The FTC continues to scrutinize reverse payment settlement agreements

Numerous private antitrust suits challenging settlements of patent litigation have been filed in recent years, and the FTC has weighed-in with amicus briefs, leading some to speculate that the FTC might be stepping back its case enforcement.

With this latest suit, the FTC has now filed two suits since the Actavis decision, including its September 2014 challenge to allegedly baseless patent litigation as well as a settlement agreement, in FTC v.
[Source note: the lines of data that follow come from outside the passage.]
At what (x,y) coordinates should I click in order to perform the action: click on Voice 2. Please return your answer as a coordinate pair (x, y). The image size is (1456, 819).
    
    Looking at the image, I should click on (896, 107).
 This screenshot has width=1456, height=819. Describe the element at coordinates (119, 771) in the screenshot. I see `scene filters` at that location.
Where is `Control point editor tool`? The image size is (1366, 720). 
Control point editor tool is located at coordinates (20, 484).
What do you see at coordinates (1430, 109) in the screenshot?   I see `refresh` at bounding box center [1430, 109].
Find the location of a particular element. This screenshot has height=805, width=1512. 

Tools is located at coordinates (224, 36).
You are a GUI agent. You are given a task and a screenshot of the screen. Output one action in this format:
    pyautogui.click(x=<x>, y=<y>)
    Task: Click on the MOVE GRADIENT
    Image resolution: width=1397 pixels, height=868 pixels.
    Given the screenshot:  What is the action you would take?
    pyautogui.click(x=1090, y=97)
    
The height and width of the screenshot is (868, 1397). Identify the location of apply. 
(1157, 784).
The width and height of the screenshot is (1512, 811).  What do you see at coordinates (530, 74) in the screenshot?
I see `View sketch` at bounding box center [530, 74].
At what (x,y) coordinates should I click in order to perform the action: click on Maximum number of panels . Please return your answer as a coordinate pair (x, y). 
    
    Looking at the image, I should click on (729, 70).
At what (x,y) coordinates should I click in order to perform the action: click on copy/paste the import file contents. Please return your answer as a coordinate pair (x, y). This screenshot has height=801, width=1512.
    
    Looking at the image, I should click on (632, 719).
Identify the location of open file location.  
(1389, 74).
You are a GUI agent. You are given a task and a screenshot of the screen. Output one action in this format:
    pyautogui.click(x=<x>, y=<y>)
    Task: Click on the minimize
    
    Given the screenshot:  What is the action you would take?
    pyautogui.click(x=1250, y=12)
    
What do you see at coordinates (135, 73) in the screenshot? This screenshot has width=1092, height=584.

AbbVie.

In that case, the FTC alleges that the generic manufacturers filed sham lawsuits, and that the branded manufacturer agreed to supply another drug which amounted to a reverse payment. In July 2015, the Eastern District of Pennsylvania dealt the FTC a setback, granting the defendants' partial motion to dismiss, and denying the FTC's request for partial judgment to allow immediate appeal.

The FTC has also continued to pursue reverse payment litigation filed before the Supreme Court's decision in Actavis, including Actavis itself. In June 2015, it reached a landmark $1.2 billion settlement with Teva, stemming from its 2008 lawsuit that alleged that Cephalon (now owned by Teva) paid generic manufacturers to forgo marketing generic Provigil for six years. Teva also agreed to a permanent injunction prohibiting it from engaging in certain types of reverse payment agreements.

While the FTC's complaint may only be the latest development in the reverse payment saga, it confirms that the FTC remains active not just in filing amicus briefs and making public statements (indeed, it has filed three amicus briefs already in 2016), but also in bringing reverse payment enforcement actions. Pharmaceutical companies considering settling patent litigation should therefore carefully weigh the risk of FTC enforcement in addition to private enforcement.